With the pictures removed, retype the lines from the one holding "Click the Green hue slider handle" through the end of the records, exactly as written.
** Opening Record set block **
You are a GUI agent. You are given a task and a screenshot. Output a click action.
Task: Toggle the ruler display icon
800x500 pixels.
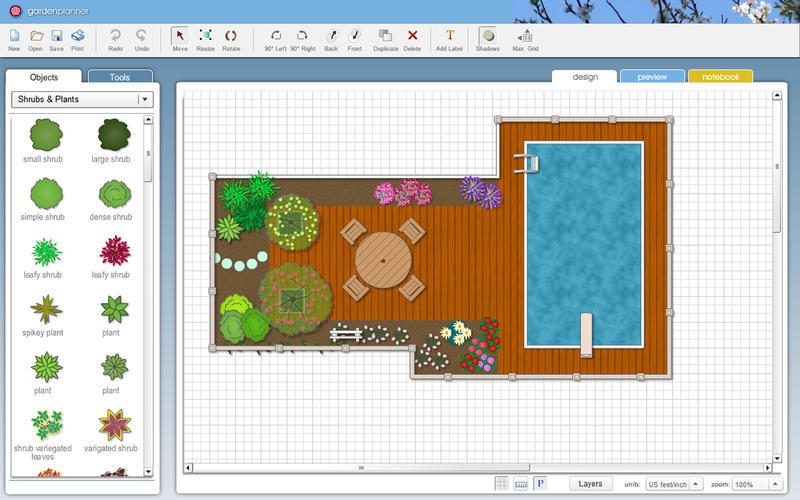[x=520, y=484]
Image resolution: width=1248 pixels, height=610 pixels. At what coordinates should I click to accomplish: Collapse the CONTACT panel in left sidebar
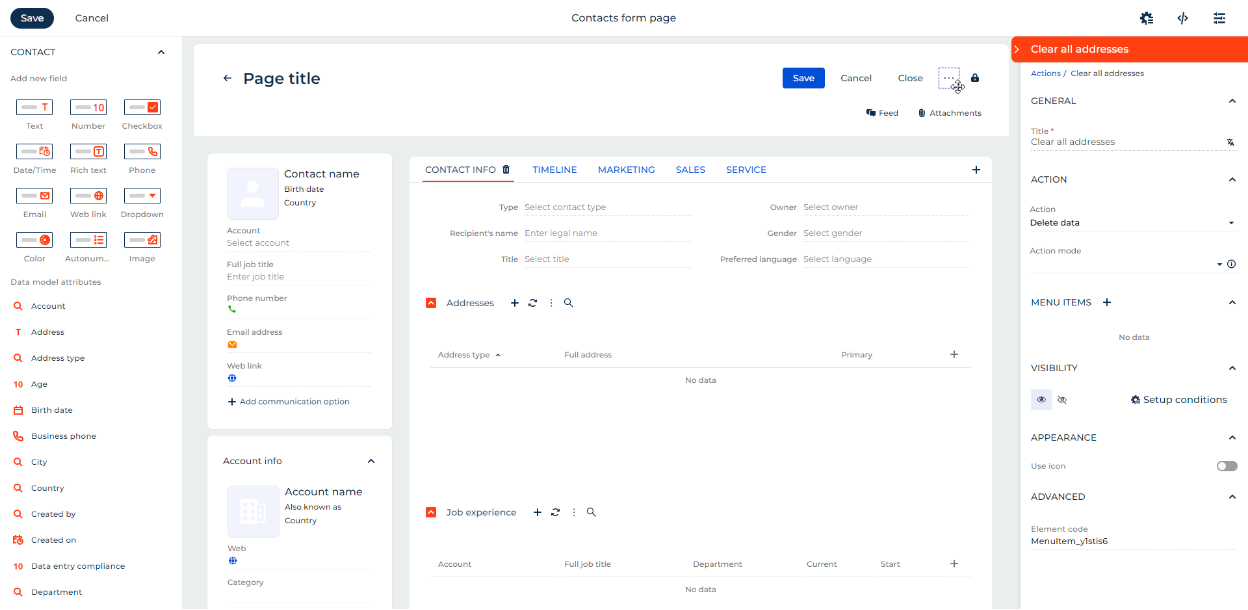[160, 51]
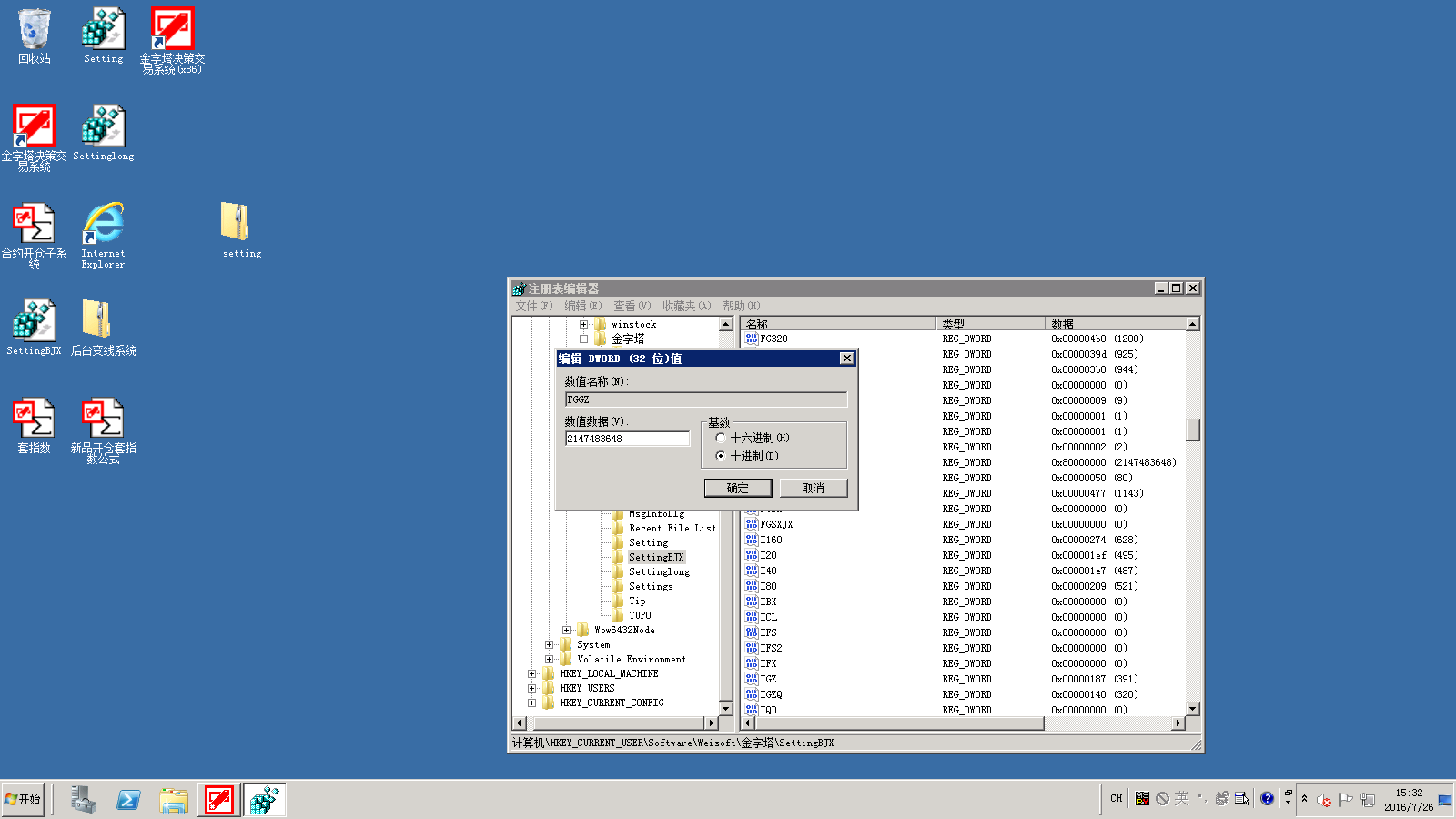Click the Server Manager taskbar icon
The height and width of the screenshot is (819, 1456).
tap(84, 800)
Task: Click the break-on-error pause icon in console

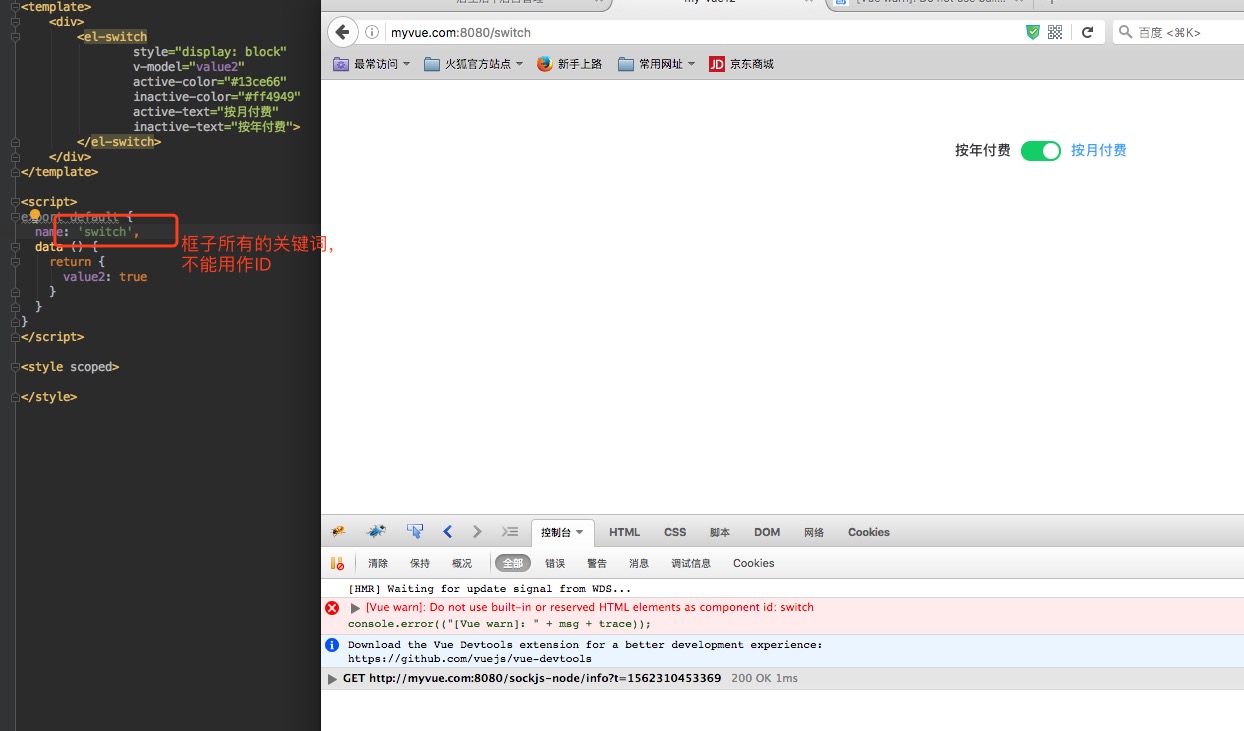Action: click(x=337, y=563)
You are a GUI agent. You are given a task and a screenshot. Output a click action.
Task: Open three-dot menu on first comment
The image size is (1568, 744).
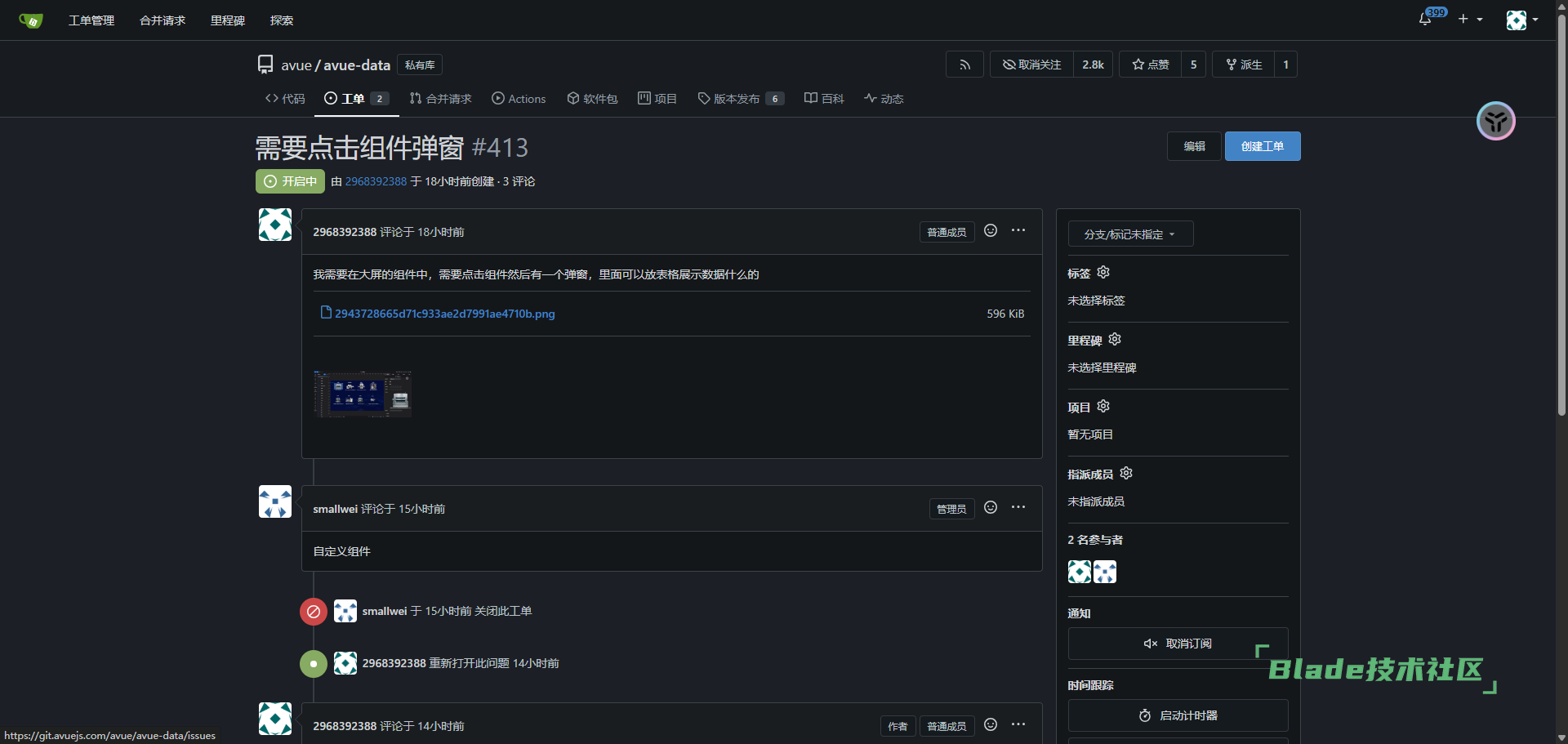(x=1018, y=231)
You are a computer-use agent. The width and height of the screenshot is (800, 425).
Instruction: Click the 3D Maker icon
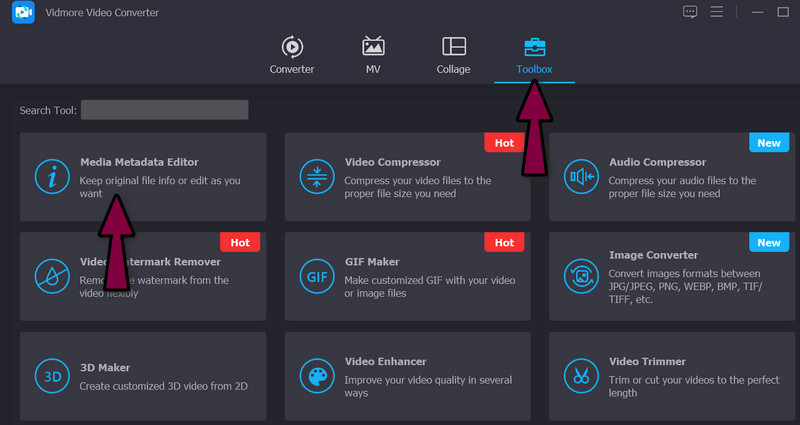click(x=50, y=375)
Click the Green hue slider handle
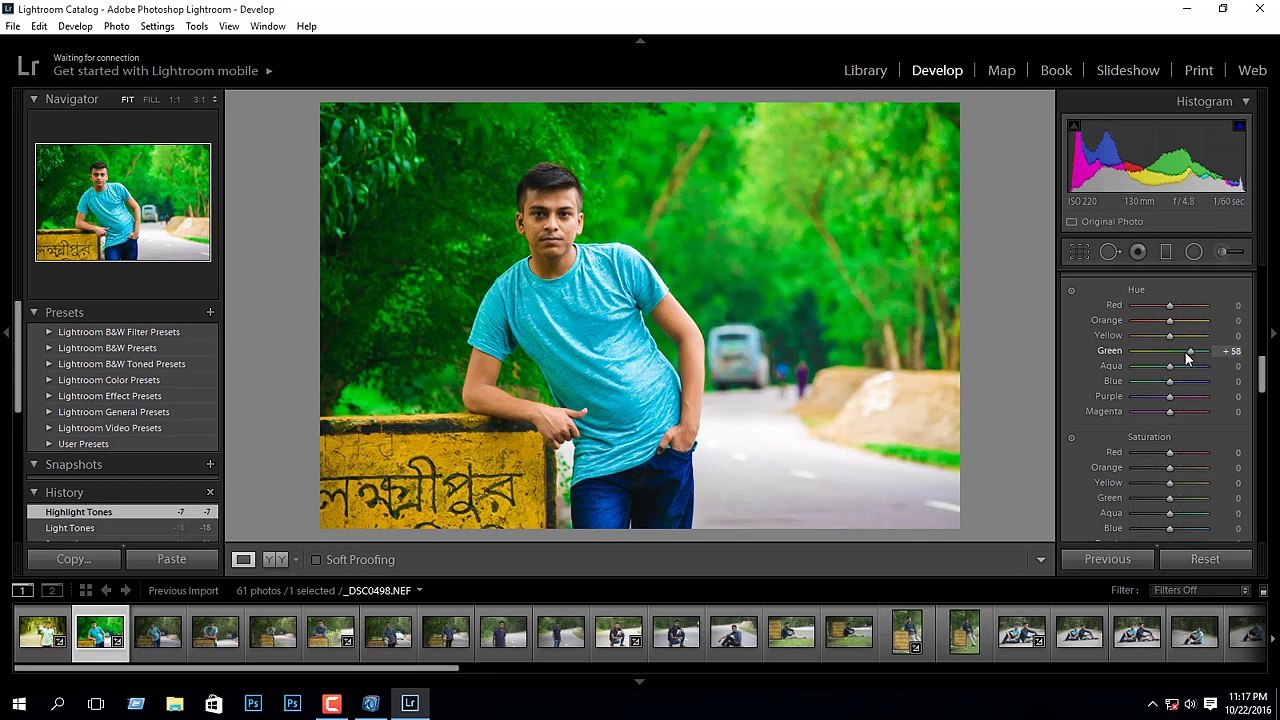The height and width of the screenshot is (720, 1280). click(x=1189, y=351)
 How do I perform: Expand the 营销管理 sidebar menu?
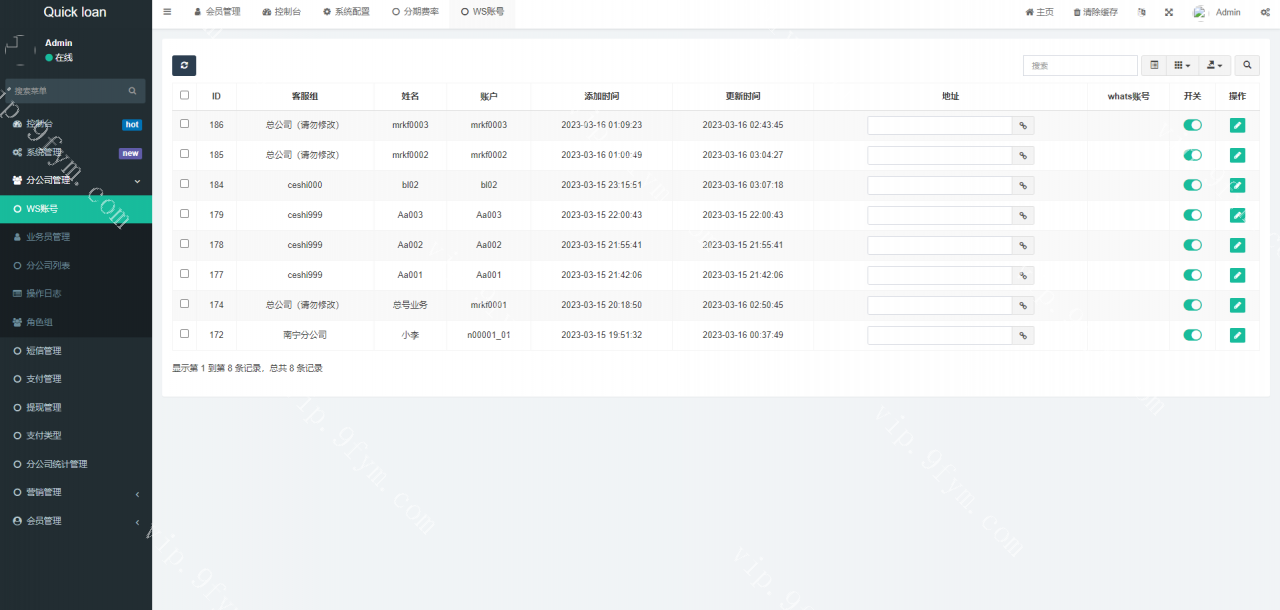pos(75,492)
** Closing Record set block **
### Solution for this exercise:
Click the Green hue slider handle
The height and width of the screenshot is (720, 1280). click(x=1189, y=351)
 How do I perform: Expand the 营销管理 sidebar menu?
pos(75,492)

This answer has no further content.